Yeah, I think the sheer manual friction of moving things around is a big impediment to change.

But also, I think there has to be some conceptual basis for us to be able to think about factoring in a clear way, and that kind of intellectual labor is hard on another level.

Eric Evans' book on domain-driven design has some examples of programming tasks that generate confusing and unclear code, until the coder together with the "domain expert" reaches some kind of epiphany—like "ohh, if we think of these three things as being parts of the same kind of thing, then this part of the program makes more sense."

A program is a kind of philosophical theory about a certain topic, and if the theory isn't very clear, then you'll end up with a lot of special cases and obscureness even if you have unit tests and refactoring tools. They say naming is the hardest thing in programming and that becomes more true when you start to introduce any level of abstraction.

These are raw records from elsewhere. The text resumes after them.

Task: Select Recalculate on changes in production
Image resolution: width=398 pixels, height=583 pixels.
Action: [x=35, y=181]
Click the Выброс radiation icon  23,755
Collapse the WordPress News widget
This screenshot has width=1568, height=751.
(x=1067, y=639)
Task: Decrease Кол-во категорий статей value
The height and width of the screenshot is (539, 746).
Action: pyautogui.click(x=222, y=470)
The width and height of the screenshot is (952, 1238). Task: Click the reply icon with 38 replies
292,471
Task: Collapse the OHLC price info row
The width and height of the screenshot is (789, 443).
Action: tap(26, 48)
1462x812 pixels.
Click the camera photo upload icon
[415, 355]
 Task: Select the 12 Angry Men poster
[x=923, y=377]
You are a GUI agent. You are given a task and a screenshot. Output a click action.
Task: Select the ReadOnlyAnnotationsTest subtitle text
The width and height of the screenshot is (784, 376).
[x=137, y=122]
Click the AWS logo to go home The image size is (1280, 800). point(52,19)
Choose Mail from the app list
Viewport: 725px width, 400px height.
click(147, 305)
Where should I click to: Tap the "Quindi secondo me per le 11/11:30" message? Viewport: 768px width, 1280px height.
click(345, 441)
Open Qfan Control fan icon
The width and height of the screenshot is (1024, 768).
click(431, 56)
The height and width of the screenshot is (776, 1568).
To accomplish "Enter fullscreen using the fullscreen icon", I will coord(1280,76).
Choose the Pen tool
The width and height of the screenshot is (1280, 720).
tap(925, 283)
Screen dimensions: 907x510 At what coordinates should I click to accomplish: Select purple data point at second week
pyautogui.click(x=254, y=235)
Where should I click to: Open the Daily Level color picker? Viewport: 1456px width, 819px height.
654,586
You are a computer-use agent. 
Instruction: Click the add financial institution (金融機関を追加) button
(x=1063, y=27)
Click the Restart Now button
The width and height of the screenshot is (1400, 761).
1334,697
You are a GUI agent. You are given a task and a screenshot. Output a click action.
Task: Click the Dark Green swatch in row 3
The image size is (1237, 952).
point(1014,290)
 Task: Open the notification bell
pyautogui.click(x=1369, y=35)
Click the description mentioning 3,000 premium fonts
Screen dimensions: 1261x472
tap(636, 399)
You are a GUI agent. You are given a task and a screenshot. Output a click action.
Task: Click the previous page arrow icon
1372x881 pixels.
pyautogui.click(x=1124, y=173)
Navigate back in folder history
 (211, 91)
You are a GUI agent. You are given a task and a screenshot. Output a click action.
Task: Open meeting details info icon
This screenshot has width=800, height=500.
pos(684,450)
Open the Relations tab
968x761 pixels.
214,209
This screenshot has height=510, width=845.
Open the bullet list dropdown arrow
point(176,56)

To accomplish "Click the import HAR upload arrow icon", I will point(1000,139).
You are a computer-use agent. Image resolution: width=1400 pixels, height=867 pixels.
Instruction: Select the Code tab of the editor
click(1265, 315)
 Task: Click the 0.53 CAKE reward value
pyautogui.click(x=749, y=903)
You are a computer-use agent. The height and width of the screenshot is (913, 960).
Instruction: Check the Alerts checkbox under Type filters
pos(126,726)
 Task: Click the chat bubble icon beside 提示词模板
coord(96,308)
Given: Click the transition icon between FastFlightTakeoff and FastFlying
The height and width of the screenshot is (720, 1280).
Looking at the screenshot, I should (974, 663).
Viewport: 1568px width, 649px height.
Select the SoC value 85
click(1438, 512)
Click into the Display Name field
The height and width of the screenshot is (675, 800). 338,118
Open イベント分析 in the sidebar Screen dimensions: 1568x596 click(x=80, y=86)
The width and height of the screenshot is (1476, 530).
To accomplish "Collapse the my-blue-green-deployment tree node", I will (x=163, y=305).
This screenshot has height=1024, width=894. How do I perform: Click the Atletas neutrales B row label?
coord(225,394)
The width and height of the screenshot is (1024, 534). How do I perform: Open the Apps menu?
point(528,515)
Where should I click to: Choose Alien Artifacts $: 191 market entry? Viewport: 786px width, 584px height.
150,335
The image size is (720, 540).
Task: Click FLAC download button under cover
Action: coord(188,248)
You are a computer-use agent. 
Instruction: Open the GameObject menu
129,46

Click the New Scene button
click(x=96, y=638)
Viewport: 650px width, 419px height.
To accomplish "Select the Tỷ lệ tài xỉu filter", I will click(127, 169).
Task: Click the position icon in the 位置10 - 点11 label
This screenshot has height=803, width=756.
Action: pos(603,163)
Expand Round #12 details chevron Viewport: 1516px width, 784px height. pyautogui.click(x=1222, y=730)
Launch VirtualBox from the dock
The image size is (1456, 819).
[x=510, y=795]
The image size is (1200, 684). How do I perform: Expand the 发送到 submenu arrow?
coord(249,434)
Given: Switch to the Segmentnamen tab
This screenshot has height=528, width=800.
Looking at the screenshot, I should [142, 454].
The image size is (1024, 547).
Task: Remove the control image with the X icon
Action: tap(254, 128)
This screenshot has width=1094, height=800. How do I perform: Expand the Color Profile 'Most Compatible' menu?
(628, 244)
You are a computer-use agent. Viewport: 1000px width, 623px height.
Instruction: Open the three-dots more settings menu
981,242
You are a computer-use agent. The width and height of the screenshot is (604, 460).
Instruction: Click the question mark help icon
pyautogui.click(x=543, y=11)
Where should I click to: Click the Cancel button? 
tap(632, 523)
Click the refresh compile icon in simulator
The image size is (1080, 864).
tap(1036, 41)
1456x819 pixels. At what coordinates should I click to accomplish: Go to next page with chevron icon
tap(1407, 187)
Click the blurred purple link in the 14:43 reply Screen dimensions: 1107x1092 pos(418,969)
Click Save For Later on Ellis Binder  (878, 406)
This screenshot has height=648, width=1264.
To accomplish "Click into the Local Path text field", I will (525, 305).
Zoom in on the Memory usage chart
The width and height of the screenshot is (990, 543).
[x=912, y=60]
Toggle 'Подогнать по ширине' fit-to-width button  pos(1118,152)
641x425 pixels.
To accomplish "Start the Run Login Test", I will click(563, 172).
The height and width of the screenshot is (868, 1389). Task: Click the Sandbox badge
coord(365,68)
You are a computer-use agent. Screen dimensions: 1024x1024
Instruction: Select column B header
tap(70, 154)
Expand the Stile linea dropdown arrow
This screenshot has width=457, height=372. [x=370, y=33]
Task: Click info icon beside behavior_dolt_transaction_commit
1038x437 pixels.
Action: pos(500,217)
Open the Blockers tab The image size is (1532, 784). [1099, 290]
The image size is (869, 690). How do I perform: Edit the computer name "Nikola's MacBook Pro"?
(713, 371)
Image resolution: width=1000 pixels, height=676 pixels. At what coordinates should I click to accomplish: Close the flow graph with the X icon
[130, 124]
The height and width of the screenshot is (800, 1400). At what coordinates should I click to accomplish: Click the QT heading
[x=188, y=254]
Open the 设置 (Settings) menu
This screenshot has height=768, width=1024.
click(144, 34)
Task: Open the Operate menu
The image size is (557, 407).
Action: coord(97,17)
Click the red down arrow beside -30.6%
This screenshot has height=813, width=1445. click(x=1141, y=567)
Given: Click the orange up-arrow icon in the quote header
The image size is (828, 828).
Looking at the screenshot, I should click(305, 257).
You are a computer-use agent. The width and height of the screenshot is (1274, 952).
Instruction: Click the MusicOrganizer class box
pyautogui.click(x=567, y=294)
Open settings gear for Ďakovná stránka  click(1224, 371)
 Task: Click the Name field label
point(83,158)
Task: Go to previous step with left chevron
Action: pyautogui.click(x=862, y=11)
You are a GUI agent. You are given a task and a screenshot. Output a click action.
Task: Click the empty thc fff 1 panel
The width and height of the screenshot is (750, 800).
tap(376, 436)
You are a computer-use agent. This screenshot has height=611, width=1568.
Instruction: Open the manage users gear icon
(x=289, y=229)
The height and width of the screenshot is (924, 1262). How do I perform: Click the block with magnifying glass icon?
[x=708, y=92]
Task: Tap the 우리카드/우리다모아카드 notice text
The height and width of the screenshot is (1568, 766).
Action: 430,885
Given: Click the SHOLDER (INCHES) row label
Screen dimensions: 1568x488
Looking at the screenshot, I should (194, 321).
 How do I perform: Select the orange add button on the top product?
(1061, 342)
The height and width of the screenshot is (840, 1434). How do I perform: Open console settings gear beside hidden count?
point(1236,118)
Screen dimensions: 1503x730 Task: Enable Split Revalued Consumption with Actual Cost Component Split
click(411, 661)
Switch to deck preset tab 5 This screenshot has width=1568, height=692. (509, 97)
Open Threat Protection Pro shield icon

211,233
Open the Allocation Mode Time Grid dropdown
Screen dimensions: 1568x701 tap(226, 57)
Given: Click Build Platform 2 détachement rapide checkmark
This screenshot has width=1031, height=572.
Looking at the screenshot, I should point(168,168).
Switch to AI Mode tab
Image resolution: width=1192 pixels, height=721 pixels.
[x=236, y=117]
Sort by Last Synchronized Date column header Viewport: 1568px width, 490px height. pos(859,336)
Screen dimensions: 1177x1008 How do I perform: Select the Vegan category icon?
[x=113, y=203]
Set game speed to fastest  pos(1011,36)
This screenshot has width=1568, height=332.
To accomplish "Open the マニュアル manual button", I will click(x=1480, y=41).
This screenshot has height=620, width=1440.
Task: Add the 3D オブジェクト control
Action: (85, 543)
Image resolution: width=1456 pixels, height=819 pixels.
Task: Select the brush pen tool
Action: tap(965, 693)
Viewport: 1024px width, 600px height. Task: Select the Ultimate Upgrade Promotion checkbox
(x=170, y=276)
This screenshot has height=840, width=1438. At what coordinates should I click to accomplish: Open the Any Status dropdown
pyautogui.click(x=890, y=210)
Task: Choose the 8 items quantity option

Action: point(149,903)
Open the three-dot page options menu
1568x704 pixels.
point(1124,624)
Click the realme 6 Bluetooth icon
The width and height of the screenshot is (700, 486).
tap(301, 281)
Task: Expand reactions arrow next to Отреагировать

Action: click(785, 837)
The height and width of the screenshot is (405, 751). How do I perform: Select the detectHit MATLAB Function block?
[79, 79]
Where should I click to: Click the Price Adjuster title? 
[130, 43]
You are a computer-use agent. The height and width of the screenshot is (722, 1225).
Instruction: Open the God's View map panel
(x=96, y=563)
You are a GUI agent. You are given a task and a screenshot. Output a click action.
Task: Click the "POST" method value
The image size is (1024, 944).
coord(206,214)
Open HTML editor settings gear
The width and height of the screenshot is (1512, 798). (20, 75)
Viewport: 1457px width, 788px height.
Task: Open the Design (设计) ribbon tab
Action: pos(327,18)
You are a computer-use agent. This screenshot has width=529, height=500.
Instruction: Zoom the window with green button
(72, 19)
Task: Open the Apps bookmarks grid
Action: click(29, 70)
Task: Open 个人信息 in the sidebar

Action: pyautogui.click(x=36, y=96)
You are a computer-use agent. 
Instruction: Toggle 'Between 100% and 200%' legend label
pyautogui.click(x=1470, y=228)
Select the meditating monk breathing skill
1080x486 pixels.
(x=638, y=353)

"Design patterns" were an attempt to create more general small theoretical pieces, above the syntactic level. In the FP world, a similar vision is that algebraic and categorical abstractions can provide some of those pieces. We still haven't seen much of what algebraic abstractions can do for ordinary programming...

But these abstract pieces, I think, are pretty crucial if we want programs to be understandable as anything but arbitrary collections of procedures and types. So yes to refactoring tools, and yes to more discussion about design patterns—it didn't end with the Gang of Four! read Christopher Alexander and Richard P. Gabriel!—and yes to more inspiration from mathematics and engineering and philosophy and all kinds of stuff, to provide inspiration for factoring—yes to study of logic and language and ... I'm getting carried away.

Very smart comment. I've had a long brake from programming and all this functional and lisp stuff is new, and it is not always clear what is the benefit. But is great to see a diversity and experimentation.
Lisp is actually the second oldest programming language (behind Fortran.)

1. https://en.wikipedia.org/wiki/Lisp_%28programming_language%2...

Algol was created in the same year as lisp.
> Do you think that sort of a problem (incremental changes eroding an initially sound structure) could be fixed with better refactoring tools?

Only if those refactoring tools could refactor the domain itself (and the environment), not just the code :-)

Often these special cases aren't intrinsic to the code, but caused by inconsistent business rules, or weird issues with the environment (some browsers not sending some events, workarounds for compiler bugs on ancient platforms that must still be supported, socket closing might or might not cause a flush depending on whether you're on Windows or *nix, ...)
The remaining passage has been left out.